There is an equalisation/breakeven point where an individual claiming certain amount of deduction in the old tax regime will pay the same tax as someone who is opting for the new tax regime (which doesn’t allow most deductions).

Also Read: Who should switch to new tax regime and who stay with the old tax regime?

Here is an example to understand the same:
An individual’s salary income is Rs 25 lakh in a financial year. He claims a total deduction of Rs 8,73,800 in a financial year. However, despite claiming this deduction, calculations show that he would pay less tax under the new tax regime as compared to the old tax regime.

Break up of salary income of Rs 25 lakh

Components Yearly (Old Tax Regime, in Rs) Yearly (New Tax Regime, in Rs)
Basic 10,00,000 10,00,000
HRA 4,00,000 4,00,000
Conveyance allowance 30,000 30,000
Children Education Allowance 1,10,000 1,10,000
Medical Allowance 1,10,000 1,10,000
LTA 1,80,000 1,80,000
Special Allowance 4,23,600 3,83,600
NPS Employer’s contribution 1,00,000 1,40,000
Food Coupons 26,400 26,400
Provident Fund (Employer) 1,20,000 1,20,000
CTC 25,00,000 25,00,000

Here also break-up of different break-up of salary under old and new tax regime is shown due to different exemption amount for employer’s NPS account.

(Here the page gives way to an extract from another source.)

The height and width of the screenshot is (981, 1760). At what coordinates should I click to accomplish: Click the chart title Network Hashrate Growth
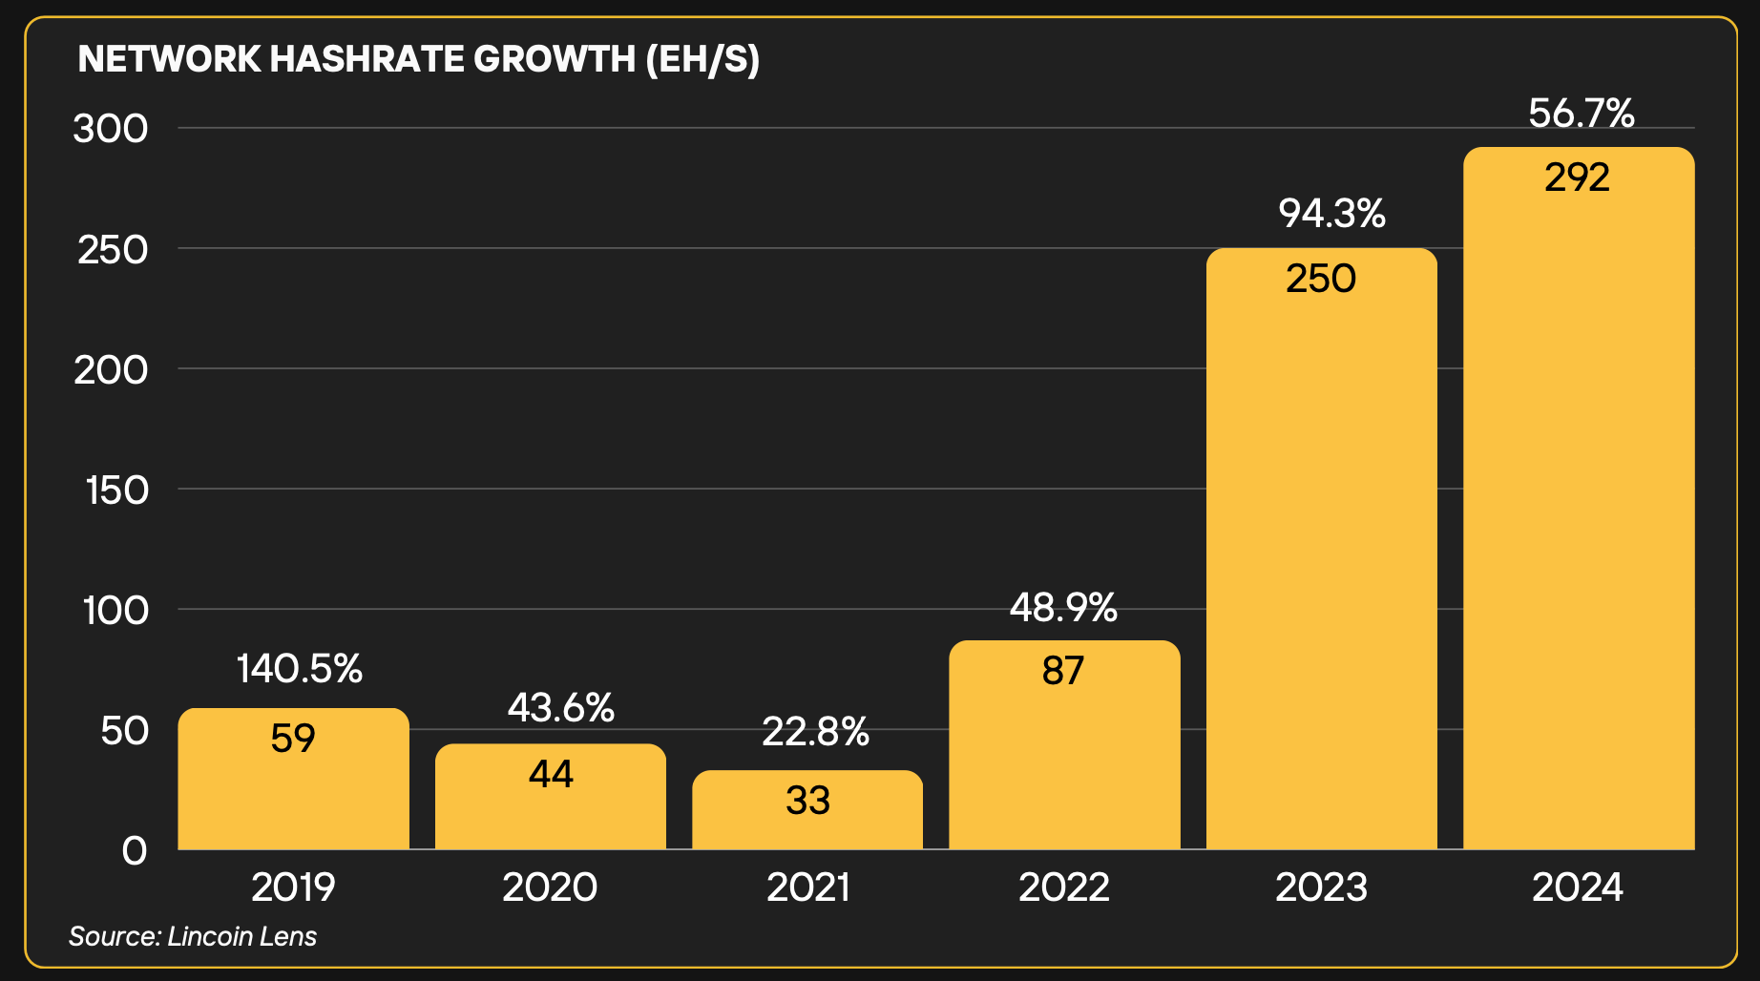pyautogui.click(x=418, y=59)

Income tax calculation of salary income of Rs 25 lakh

Old Tax regime (In Rs) New Tax Regime (In Rs)
Gross pay 25,00,000 25,00,000
Less: Provident Fund (Employer) 1,20,000 1,20,000
Less: Children Education Allowance 2,400 –
Less: LTA 1,00,000 –
Less: Food coupons 26,400 –
Less: HRA exemption 3,20,000 –
Less: Standard deduction 50,000 75,000
Net taxable salary 18,81,200 23,05,000
Less: Employer’s NPS contribution 1,00,000 1,40,000
Less: Section 80C deduction 1,50,000 –
Less: NPS 50K Section 80CCD(1b) 50,000 –
Less: Section 80D deduction 75,000 –
Net taxable income 15,06,200 21,65,000
Total Tax (including cess) 2,74,934 2,50,900

From the table above, an individual will pay lower tax despite having higher net taxable income in the new tax regime. This is because, in the new tax regime, the highest tax rate of 30% will be applicable for incomes exceeding Rs 24 lakh. However, in the old tax regime, the highest tax rate is applicable for incomes above Rs 10 lakh.

Choosing between old and new tax regimes

To choose between the old and new tax regimes, an individual must check his/her gross taxable income. Once the gross taxable income is known, you must check the list of deductions and exemptions that you can claim from your gross taxable income. Once the total amount of deductions is known, compare the estimated tax payable in both the tax regimes to know which tax regime saves you more tax.